# And "Challenge Marbles" Swept San Antonio



## BroBill (Mar 25, 2018)

The latest trend here in San Antonio is the "Challenge Marble" which is (as pictured) a marble with the Golden Rule engraved on a band around the marble. The picture is of mine....

The marble is to be carried as a daily reminder to "Do unto others...," if you are with other Brothers and one Brother produces his Golden Rule marble - if you own one as well but forgot to bring it with you, then you are asked to make a small donation to a Masonic-related charity.  The amount and charity is up to you and left to your honor.  It's a fun way to remember our duties to each other, and perhaps increase our charitable contributions to society.  A "win/win."


----------



## Matt L (Mar 25, 2018)

I like it, BTW I will be in San Antonio from Wednesday to Saturday at the National Shooting Complex.


----------



## BroBill (Mar 25, 2018)
- - -
- _Problem to solve_
In the forum thread about challenge marbles, copy out the words from "The marble is" to "National Shooting Complex.". The rows below the thread don't matter here.

- _Information given_
- - -
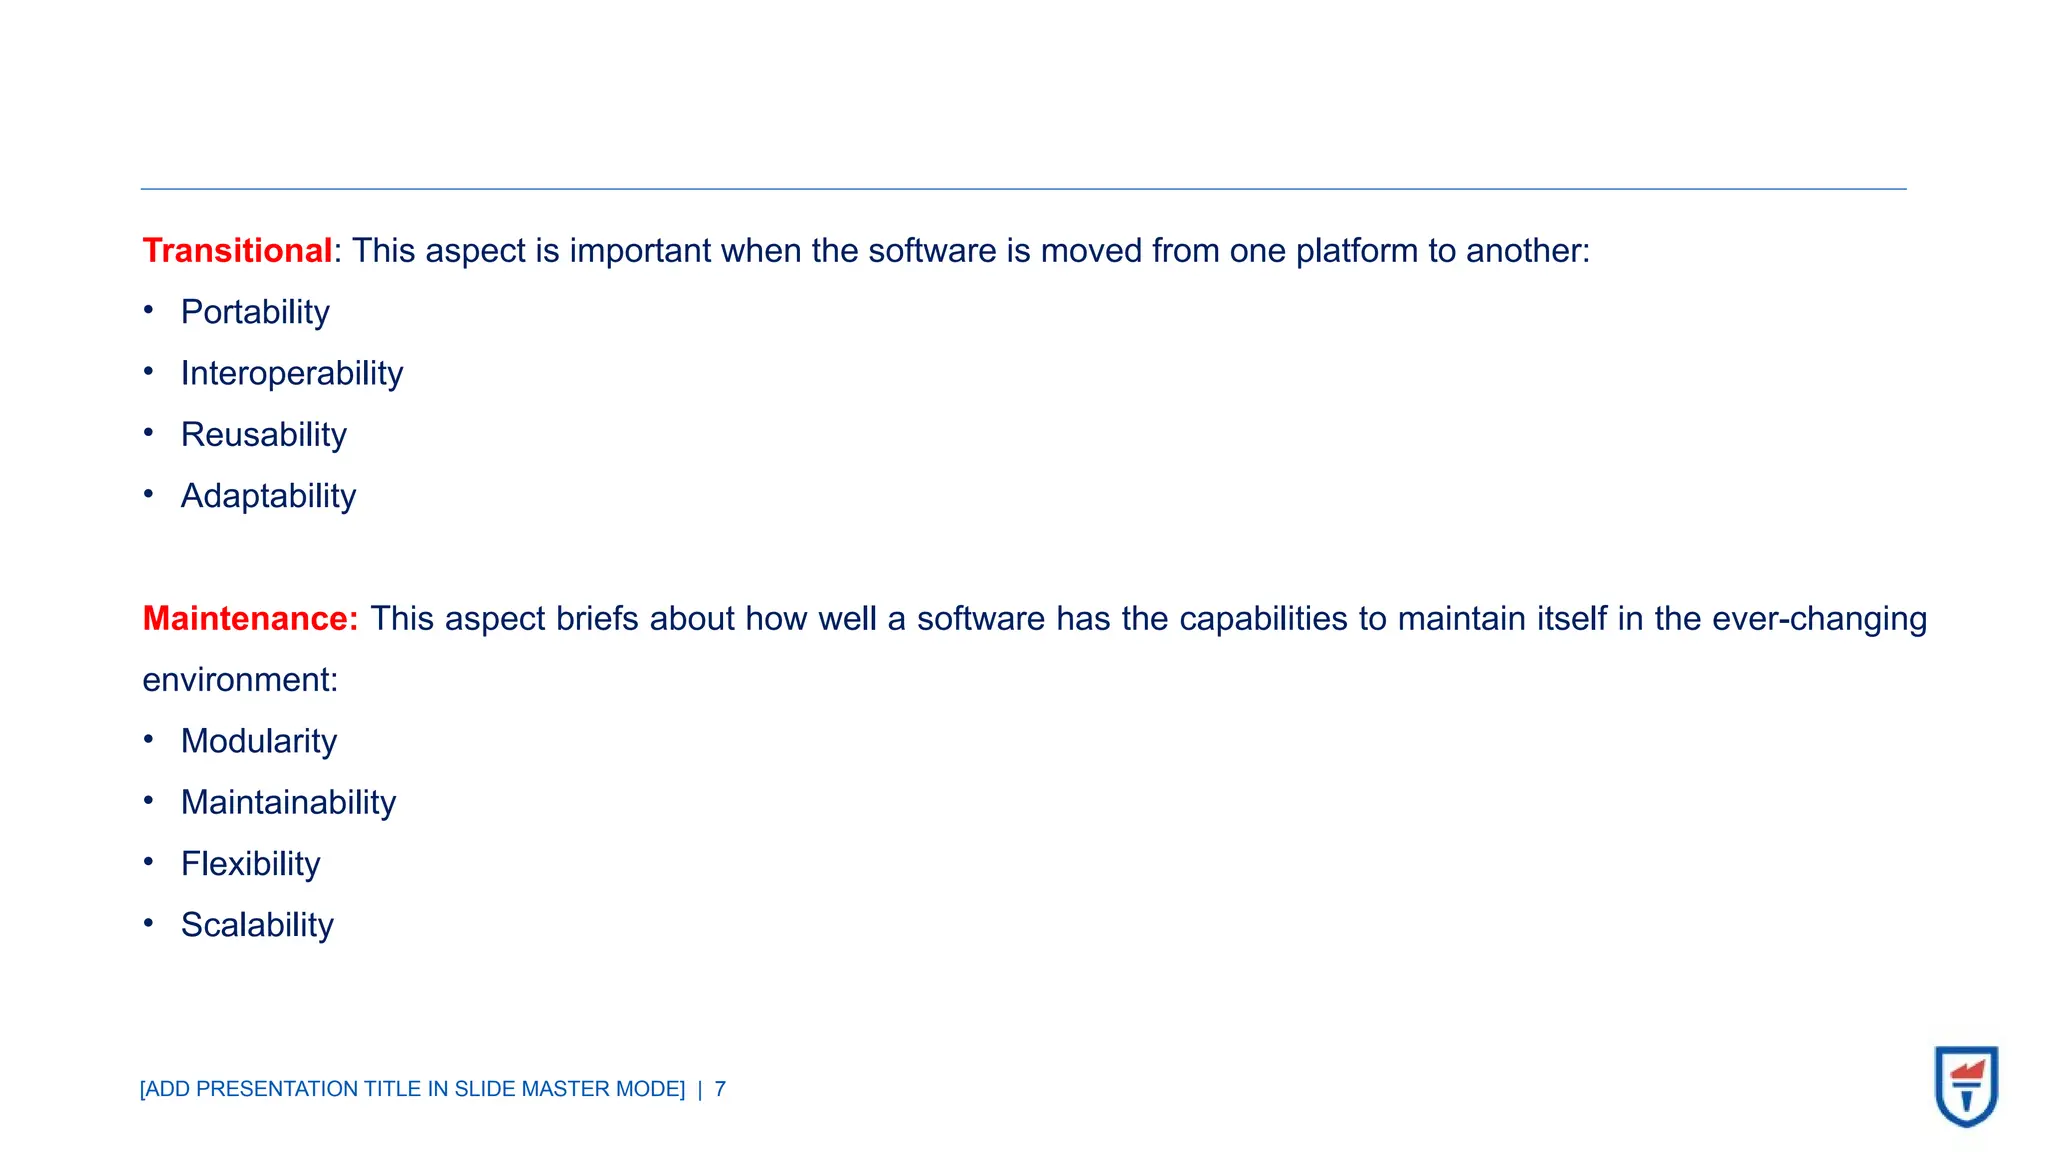Click the bullet point before Portability
The height and width of the screenshot is (1152, 2048).
click(148, 310)
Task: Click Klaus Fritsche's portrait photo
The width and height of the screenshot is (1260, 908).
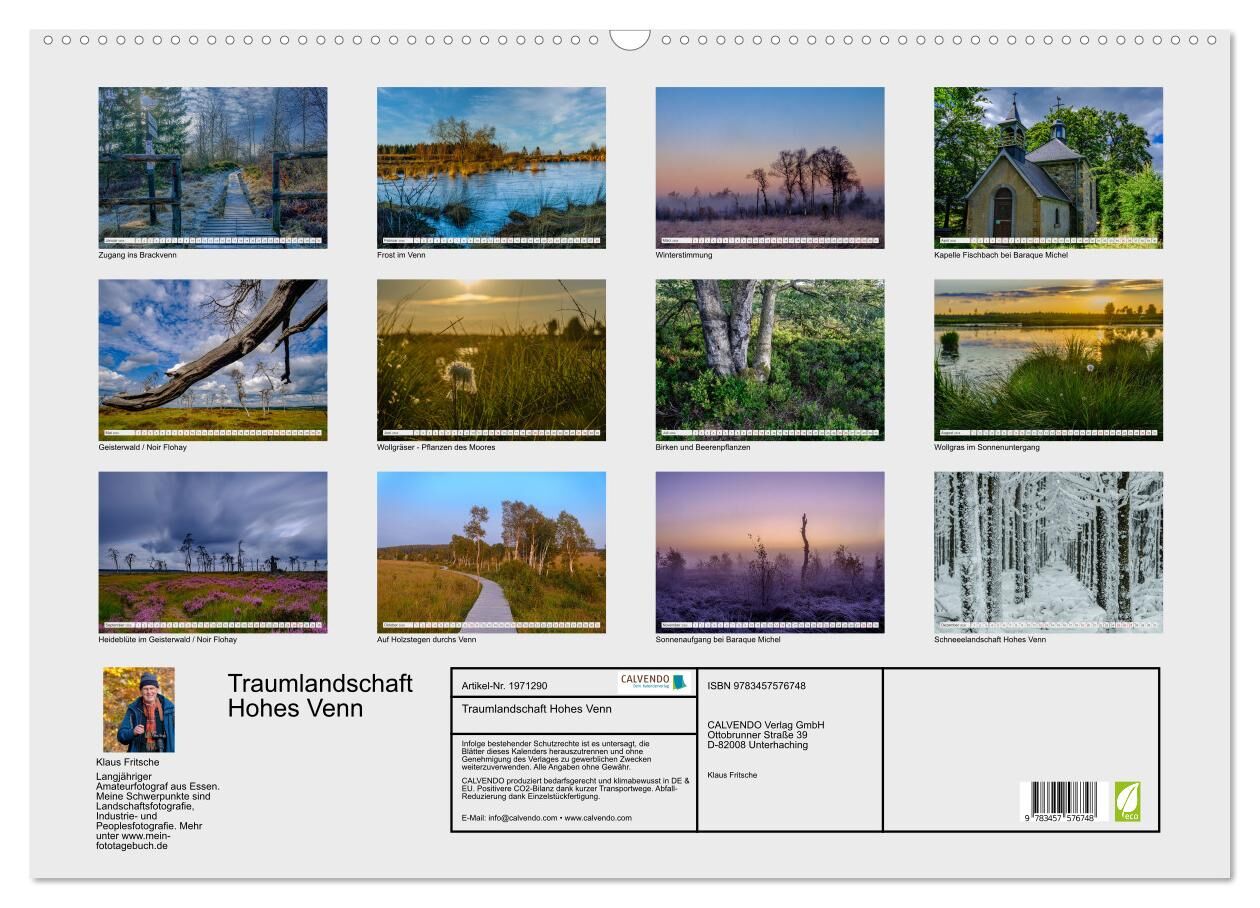Action: pyautogui.click(x=139, y=710)
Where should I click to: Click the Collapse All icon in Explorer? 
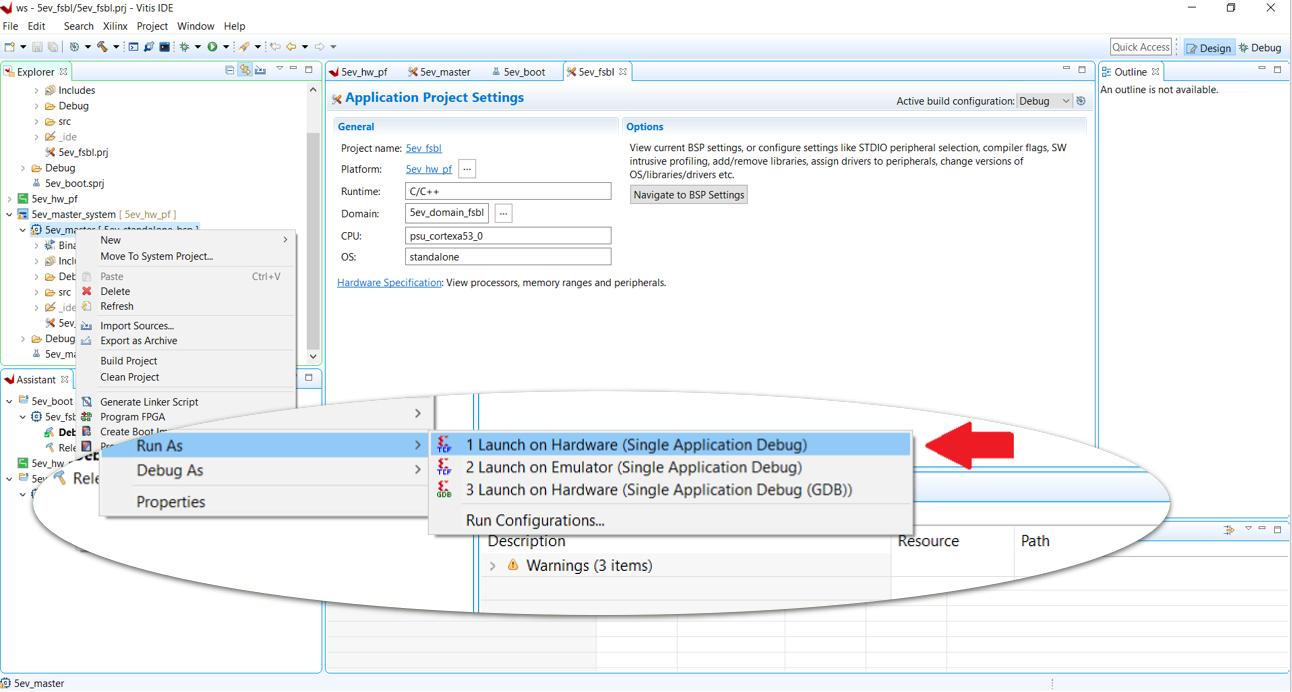(229, 71)
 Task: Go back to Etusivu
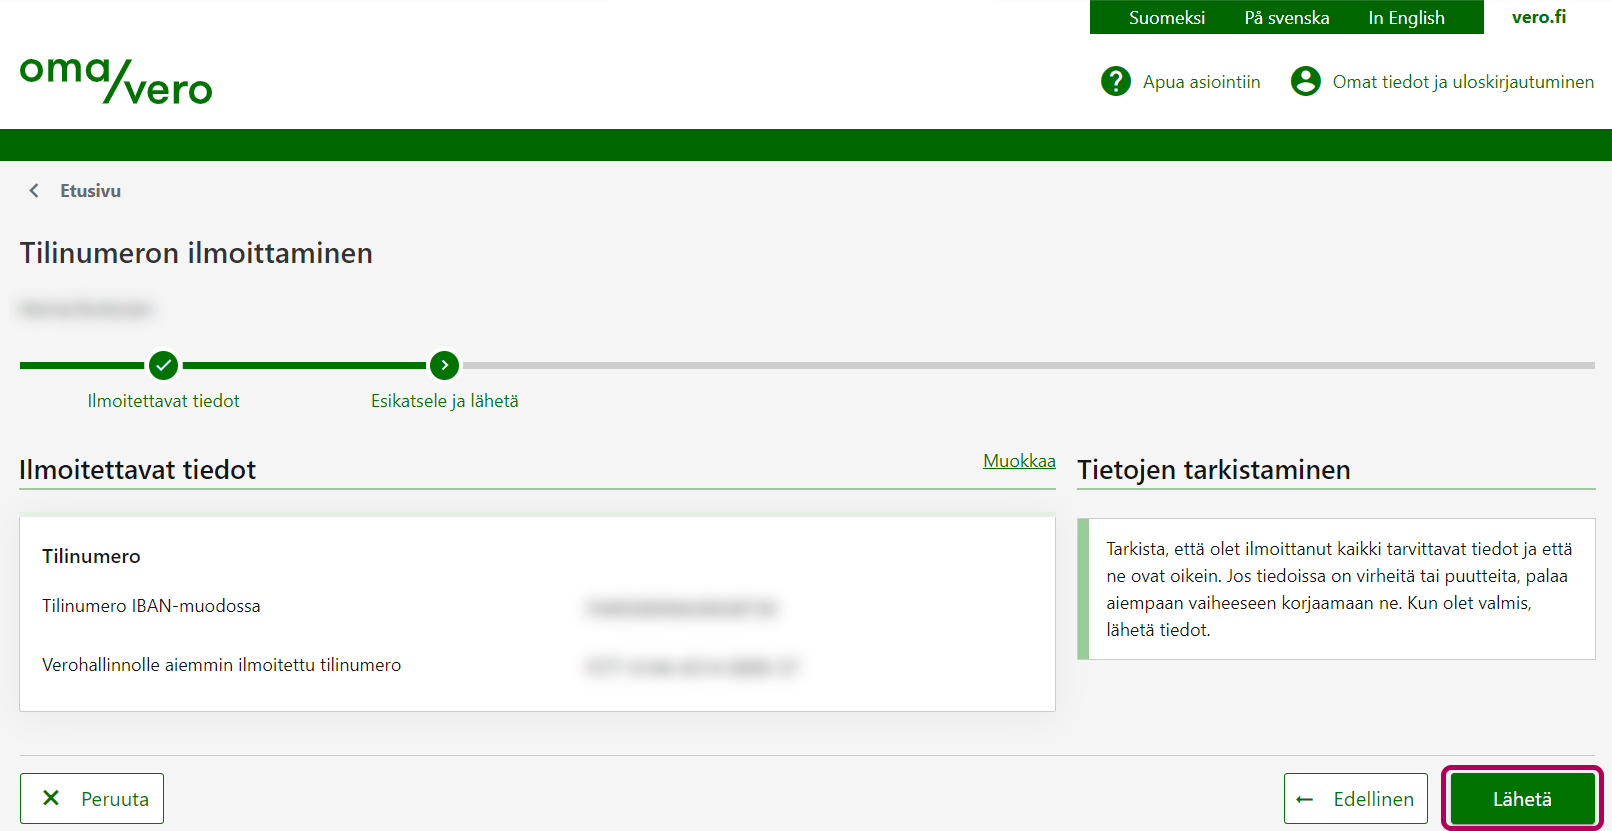90,191
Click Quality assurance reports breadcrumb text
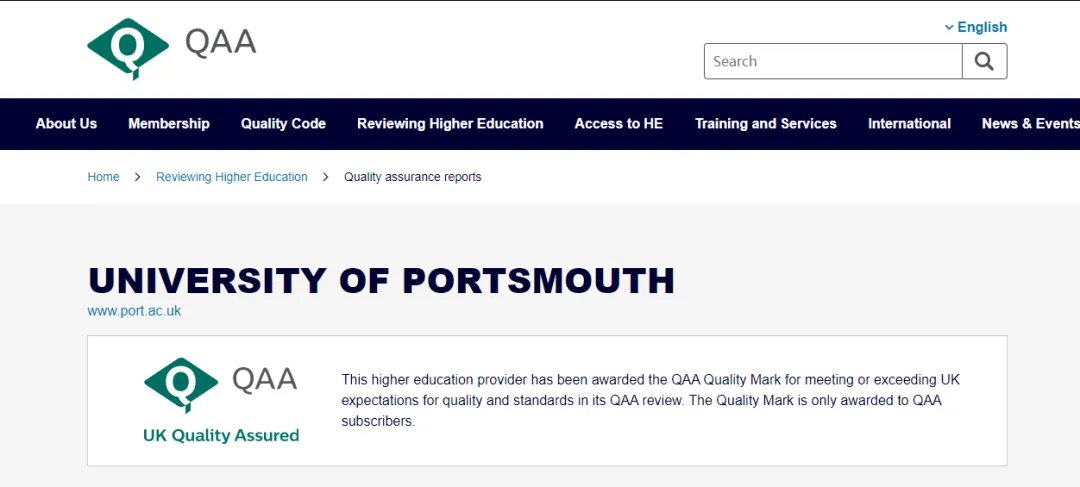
- - -
- _Solution for this problem_
The marble is to be carried as a daily reminder to "Do unto others...," if you are with other Brothers and one Brother produces his Golden Rule marble - if you own one as well but forgot to bring it with you, then you are asked to make a small donation to a Masonic-related charity.  The amount and charity is up to you and left to your honor.  It's a fun way to remember our duties to each other, and perhaps increase our charitable contributions to society.  A "win/win."


----------



## Matt L (Mar 25, 2018)

I like it, BTW I will be in San Antonio from Wednesday to Saturday at the National Shooting Complex.